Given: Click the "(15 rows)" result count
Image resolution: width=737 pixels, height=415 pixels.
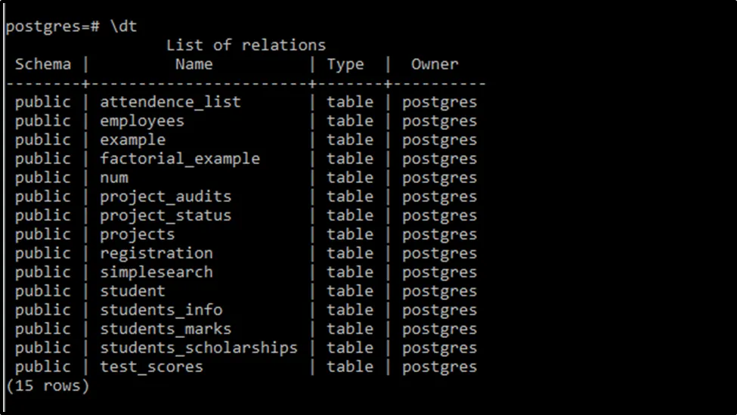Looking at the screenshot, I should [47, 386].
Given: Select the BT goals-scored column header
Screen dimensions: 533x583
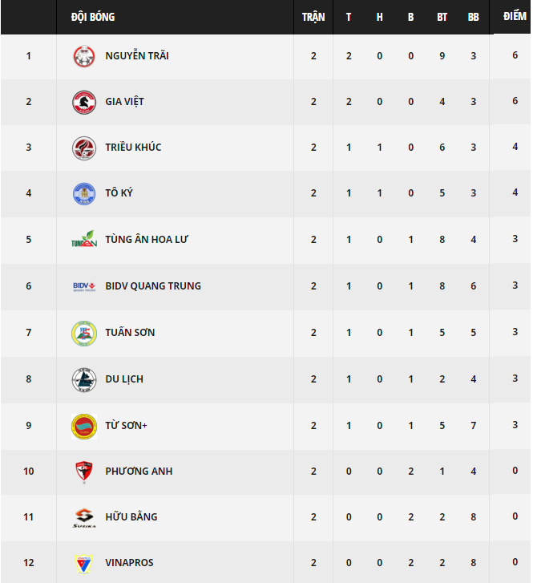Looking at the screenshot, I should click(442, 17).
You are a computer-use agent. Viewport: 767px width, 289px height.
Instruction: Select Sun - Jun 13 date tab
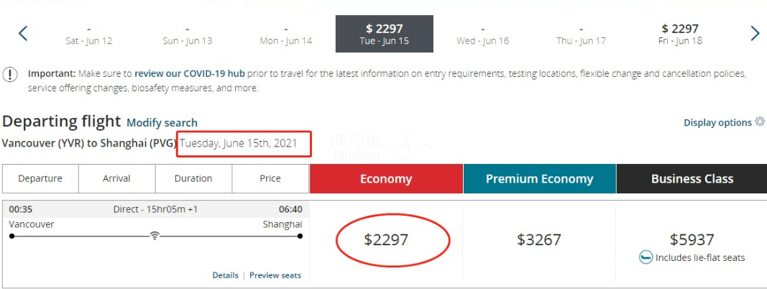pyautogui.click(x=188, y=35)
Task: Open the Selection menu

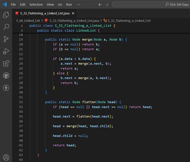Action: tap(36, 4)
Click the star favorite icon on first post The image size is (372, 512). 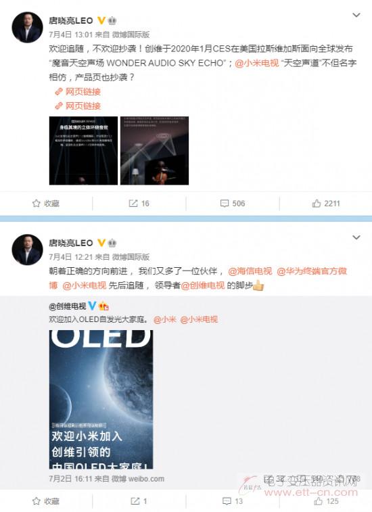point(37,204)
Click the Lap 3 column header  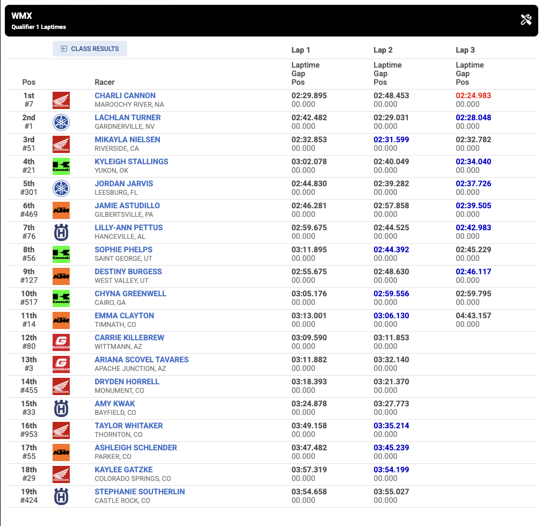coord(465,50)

------------------------------------------------------------------------

Turn the records, from their first line through the line containing "Action: tap(36, 4)" (that line included), into a JSON list of strings with one string per line. Skip blank lines and leave the pictures out.

Correct output
[
  "Given: Click the \"(15 rows)\" result count",
  "Image resolution: width=737 pixels, height=415 pixels.",
  "Looking at the screenshot, I should [47, 386].",
  "Given: Select the BT goals-scored column header",
  "Screen dimensions: 533x583",
  "Looking at the screenshot, I should click(442, 17).",
  "You are a computer-use agent. Viewport: 767px width, 289px height.",
  "Instruction: Select Sun - Jun 13 date tab",
  "pyautogui.click(x=188, y=35)",
  "Task: Open the Selection menu",
  "Action: tap(36, 4)"
]